Маргинальный Морг так расчувствовался, глядя на эту фотографию, что даже ухватил палочку и пристукнул ею убегавшую каракатицу, ну, что в ваннах обычно живут, а тут она у постели Маргинального Морга гуляла и угодила, белая, под резиновый сапожок костыля. Что ж…

— Смеюсь я, смеюсь, Юра, — разглядывал мясо ванной каракатицы Маргинальный Морг, переворачивая труп палочкой, как в лесу на прогулке, около муравейника, скажем. — Да, так и не досмеюсь вот все!

Подруга, скрестив обе руки пониже пояса, вытягивалась во весь свой хрупкий скелетик и делала ротиком «О». Выходило, действительно, по-женски. Никаких претензий.

Женечкиной фотографии у Маргинального Морга не было. В принципе она уже была у него, но Подруга прокралась то ли ночью, то ли как и… любовь творит чудеса!

Маргинальный Морг кончил свою речь, убрал руку со здорового колена, палочку засунул под подушку, и, зевнув сладко и глубоко, отошел ко сну.

А в это время в двери к Маргинальному Моргу стучался сон. Он снежной каракатицей несся по Тирольским Альпам на крепких стеклянных лыжах, и пылища завивалась за ним столбами Геракла. Сонная синева Средиземного морского бассейна рассеивалась, и Маргинальная каракатица вылетела в альпийское голубое небо, как фонтан из китовой дырки. Дышало теплое солнце и прыгали оголтелые зайчики, ослепляя и веселя. Маргинальный Морг отцепил стеклянные гири и совершенно спокойно, как Заратустра, начал подниматься вверх. В это время сон хлопнул дверью и, уходя, поднял Маргинального Морга чуть ли не на ноги. Маргинальный Морг сунул быстро руку под голову.

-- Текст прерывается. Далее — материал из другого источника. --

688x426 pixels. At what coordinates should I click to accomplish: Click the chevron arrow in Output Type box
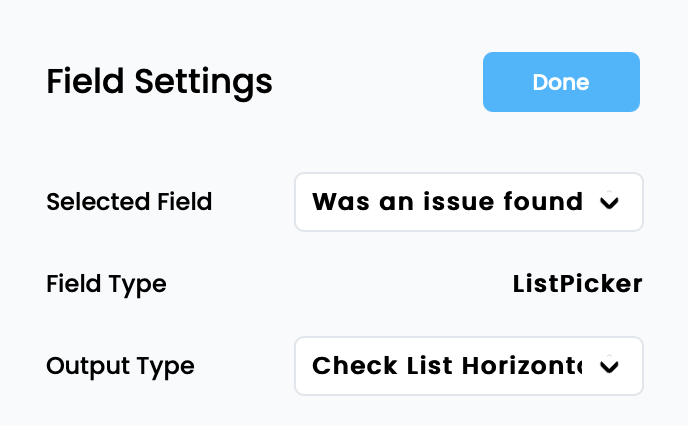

— Фу-у! — вырвалось у него. Палка была на месте. — У-ф-ф! — запыхтел Маргинальный Морг и начал приподыматься. А вокруг, приготовившись слушать лихие похождения Маргинального Морга, раскинулся фотографический бивуак.


* * *

Когда тетя вышла от целителей, она почувствовала необыкновенную легкость и весну. Снег еще кувыркался маленечко в воздухе, но сапоги уже вовсю набухли от просочившейся внутрь воды, да к тому же и синицы дрались из-за сухарика прямо под ногами. И тетя сразу захотела поделиться своей радостью со всем миром. Но кто ей мир? Конечно, Шурюпинское — пусть с непролазной грязью, с невероятной вонью, но родною, к тому же и она там со своей историей, как снег на голову.

— Я, Вадичка, уже поеду теперь. После такого оправиться надо, да и воздух здесь не тот, шо у нас. Машины, заводы, людей только и тех шесть миллионов.

— Правильно, это правильно, — понимающе кивала Люси. А неуспевшему опомниться от процедуры Пафнутию, Люси уже приказывала:

— Ты сейчас поедь, Влад, на вокзал и купи тете самый лучший купэйный, да на скорый какой-нибудь, ростовский. Да, тетя Пальмира?

— Правильно, Люсенька. Вадичка, помохи уж мне до конца, если начал… Я тебе так блаходарна! — по щеке тети скользнула слезинка.

— Конечно, тетя! — чуть не закричал Пафнутий, посмотрел на часы, и зашагал в метро.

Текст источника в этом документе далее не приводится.